## Case Study 1 : Suicide Rates
### 实例1: 自杀率
This case study with Pandas package uses a simple toy dataset from Kaggle. You can [download](https://www.kaggle.com/russellyates88/suicide-rates-overview-1985-to-2016) here.

这个例子使用Kaggle上一个1985到2016年国家自杀率的数据集，可以从这里下载：[下载](https://www.kaggle.com/russellyates88/suicide-rates-overview-1985-to-2016)

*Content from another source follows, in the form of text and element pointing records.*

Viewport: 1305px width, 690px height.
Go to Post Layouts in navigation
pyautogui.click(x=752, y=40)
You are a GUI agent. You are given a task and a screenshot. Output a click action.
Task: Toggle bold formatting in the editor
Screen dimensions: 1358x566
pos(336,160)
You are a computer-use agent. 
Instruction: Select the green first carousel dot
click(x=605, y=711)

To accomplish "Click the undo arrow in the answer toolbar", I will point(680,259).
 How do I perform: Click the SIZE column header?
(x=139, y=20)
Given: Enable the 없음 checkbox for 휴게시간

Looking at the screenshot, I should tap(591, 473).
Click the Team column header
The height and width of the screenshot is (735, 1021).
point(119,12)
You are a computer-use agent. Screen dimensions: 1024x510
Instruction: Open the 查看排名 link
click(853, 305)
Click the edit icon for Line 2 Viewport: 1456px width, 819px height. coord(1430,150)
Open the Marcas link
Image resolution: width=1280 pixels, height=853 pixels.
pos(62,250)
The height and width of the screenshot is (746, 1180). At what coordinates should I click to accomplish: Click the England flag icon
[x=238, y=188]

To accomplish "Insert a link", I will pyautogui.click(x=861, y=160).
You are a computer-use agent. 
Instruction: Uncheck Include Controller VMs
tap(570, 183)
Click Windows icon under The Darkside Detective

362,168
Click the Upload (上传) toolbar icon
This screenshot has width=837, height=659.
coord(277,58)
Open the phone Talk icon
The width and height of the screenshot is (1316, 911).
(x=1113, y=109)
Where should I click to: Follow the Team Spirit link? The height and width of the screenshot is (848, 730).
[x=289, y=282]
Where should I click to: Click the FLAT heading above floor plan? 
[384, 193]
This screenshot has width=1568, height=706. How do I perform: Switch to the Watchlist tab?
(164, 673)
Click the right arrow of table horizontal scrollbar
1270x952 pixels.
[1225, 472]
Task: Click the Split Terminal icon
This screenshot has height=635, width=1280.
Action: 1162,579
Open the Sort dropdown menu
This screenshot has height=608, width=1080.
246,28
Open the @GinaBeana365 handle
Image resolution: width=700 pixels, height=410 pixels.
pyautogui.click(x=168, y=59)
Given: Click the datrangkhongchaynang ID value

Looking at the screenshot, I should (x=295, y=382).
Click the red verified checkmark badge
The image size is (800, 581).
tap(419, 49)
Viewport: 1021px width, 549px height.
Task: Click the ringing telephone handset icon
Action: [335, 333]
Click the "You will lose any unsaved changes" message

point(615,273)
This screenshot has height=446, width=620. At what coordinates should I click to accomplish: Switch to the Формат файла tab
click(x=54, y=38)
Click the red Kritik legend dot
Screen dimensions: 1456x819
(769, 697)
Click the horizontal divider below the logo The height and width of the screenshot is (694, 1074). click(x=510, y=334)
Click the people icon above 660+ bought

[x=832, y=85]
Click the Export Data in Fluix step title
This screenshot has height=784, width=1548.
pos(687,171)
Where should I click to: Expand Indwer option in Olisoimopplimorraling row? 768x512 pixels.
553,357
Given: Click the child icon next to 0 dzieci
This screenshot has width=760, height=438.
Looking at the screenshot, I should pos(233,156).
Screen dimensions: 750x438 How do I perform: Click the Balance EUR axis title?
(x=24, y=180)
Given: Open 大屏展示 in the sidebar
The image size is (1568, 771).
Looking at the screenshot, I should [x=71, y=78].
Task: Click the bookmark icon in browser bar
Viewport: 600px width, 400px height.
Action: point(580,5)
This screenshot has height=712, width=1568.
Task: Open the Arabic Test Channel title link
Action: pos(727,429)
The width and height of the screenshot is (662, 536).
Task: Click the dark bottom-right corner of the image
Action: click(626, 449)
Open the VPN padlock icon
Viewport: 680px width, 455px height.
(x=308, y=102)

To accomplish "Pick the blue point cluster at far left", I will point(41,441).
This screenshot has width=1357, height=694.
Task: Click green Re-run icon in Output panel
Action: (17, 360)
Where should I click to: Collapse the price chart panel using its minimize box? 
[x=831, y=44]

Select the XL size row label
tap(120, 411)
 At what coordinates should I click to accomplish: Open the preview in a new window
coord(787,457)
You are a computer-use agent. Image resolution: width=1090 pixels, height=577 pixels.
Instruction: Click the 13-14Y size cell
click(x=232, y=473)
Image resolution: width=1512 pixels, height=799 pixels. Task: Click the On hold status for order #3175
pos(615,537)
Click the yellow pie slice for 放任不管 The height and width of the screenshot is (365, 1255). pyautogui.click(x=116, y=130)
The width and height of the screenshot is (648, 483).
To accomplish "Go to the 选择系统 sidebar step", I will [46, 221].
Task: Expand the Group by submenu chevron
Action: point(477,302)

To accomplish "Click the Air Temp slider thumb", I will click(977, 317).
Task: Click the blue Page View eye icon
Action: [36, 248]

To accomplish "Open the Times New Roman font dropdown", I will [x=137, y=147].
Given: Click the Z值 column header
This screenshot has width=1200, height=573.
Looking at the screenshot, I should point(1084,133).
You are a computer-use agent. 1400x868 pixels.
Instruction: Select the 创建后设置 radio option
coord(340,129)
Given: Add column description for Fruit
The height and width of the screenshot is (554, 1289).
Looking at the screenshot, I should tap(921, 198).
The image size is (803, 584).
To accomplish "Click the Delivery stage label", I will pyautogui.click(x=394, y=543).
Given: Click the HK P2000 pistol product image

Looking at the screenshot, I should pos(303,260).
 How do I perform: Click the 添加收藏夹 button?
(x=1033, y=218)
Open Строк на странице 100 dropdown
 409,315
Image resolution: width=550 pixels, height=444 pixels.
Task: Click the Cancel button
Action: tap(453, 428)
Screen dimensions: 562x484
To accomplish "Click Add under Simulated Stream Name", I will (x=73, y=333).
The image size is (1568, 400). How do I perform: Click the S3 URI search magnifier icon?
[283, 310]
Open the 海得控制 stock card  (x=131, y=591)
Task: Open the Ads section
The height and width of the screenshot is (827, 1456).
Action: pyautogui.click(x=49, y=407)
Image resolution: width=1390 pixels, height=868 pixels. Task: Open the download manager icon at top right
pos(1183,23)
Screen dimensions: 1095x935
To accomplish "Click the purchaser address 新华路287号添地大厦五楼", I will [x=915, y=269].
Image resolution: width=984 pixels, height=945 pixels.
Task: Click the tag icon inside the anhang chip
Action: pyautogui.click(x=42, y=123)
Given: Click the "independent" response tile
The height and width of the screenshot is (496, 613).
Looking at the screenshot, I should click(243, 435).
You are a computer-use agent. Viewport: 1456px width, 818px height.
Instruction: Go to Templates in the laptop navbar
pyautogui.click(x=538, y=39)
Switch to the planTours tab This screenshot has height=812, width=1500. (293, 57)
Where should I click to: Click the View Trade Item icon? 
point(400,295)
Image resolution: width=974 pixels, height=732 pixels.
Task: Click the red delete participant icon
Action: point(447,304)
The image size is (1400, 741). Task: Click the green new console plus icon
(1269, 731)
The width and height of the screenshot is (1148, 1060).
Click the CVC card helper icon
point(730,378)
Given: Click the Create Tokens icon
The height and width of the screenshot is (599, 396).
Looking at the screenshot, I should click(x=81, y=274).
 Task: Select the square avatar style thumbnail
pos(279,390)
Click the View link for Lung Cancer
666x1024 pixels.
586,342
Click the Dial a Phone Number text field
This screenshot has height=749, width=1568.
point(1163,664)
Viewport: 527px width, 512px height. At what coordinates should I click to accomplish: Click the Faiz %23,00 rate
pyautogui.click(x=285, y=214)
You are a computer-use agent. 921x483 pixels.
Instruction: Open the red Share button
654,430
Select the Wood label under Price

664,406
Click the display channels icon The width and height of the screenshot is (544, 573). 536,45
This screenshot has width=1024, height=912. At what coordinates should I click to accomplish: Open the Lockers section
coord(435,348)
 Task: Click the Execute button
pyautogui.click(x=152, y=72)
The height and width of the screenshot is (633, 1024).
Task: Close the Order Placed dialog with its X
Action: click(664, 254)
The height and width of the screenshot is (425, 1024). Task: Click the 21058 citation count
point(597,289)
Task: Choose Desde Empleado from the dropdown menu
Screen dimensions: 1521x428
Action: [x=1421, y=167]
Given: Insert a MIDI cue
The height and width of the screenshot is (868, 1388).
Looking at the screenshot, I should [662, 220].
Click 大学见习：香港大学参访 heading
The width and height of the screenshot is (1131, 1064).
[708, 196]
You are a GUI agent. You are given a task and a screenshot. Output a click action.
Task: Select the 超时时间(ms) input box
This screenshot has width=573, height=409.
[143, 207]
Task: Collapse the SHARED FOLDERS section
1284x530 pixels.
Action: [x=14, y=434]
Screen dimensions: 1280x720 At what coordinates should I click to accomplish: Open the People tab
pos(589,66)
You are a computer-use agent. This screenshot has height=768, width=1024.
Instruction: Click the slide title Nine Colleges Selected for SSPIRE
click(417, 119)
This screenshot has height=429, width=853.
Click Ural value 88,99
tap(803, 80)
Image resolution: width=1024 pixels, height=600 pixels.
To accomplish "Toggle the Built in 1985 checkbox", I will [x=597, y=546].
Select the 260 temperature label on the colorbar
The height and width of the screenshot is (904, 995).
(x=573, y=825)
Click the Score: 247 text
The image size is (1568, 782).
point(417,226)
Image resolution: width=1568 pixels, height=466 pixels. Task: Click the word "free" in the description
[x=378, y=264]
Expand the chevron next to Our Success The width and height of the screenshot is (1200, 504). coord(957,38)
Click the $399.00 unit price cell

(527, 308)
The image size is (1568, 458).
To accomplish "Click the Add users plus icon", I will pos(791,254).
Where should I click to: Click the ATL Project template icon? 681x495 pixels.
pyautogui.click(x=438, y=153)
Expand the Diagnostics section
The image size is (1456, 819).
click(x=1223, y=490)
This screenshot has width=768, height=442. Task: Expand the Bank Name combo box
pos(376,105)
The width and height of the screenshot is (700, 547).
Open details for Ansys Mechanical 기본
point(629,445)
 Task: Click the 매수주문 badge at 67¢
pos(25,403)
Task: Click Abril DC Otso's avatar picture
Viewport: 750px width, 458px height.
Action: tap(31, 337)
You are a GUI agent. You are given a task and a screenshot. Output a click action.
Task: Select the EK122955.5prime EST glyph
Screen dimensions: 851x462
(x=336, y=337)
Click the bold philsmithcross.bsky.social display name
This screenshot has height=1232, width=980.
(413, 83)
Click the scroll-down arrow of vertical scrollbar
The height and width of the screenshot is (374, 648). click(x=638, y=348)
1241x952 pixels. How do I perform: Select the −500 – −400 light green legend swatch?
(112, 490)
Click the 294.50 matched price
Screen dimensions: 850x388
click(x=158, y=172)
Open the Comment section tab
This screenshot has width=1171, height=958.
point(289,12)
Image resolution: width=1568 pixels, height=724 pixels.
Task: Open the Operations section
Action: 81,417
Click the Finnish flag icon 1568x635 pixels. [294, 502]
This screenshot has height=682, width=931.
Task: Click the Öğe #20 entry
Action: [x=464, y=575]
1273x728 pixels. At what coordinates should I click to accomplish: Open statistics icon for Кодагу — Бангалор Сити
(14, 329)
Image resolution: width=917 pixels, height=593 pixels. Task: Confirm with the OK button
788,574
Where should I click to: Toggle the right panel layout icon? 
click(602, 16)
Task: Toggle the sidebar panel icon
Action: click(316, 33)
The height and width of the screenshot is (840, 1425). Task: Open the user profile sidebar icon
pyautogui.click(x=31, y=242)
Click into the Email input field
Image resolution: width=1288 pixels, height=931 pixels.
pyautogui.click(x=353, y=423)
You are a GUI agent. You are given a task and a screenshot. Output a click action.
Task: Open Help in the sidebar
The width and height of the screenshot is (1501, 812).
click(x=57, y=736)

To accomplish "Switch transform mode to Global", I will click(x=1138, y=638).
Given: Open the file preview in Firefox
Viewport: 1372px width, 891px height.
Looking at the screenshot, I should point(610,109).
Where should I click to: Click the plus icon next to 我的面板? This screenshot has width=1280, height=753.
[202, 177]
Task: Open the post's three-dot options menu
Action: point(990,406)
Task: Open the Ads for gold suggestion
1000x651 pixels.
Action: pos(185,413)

We read the csv and do some setup process below.

In [9]:
import pandas as pd
import numpy as np
import os

data_path = 'master.csv'

# Read the CSV file and rename columns
df = pd.read_csv(filepath_or_buffer=data_path).rename(columns={
    'suicides/100k pop': 'suicides_per_100k',
    ' gdp_for_year ($) ': 'gdp_year',
    'gdp_per_capita ($)': 'gdp_capita',
    'country-year': 'country_year'
})

# Remove commas and convert 'gdp_year' column to int64
df = df.assign(gdp_year=lambda _df: _df['gdp_year'].str.replace(',', '').astype(np.int64))

In [10]:
# We can see the column names below
df.columns

Index(['country', 'year', 'sex', 'age', 'suicides_no', 'population',
       'suicides_per_100k', 'country_year', 'HDI for year', 'gdp_year',
       'gdp_capita', 'generation'],
      dtype='object')

By using unique, nunique and describe functions, you can access the overview of data quickly

Also, use head() and tail(), you can have a glimpse of the overall shape of data

In [11]:
# unique() will return unique elements in a column
print("Distinct Gender", df['sex'].unique())
print("Distinct Generations:", df['generation'].unique())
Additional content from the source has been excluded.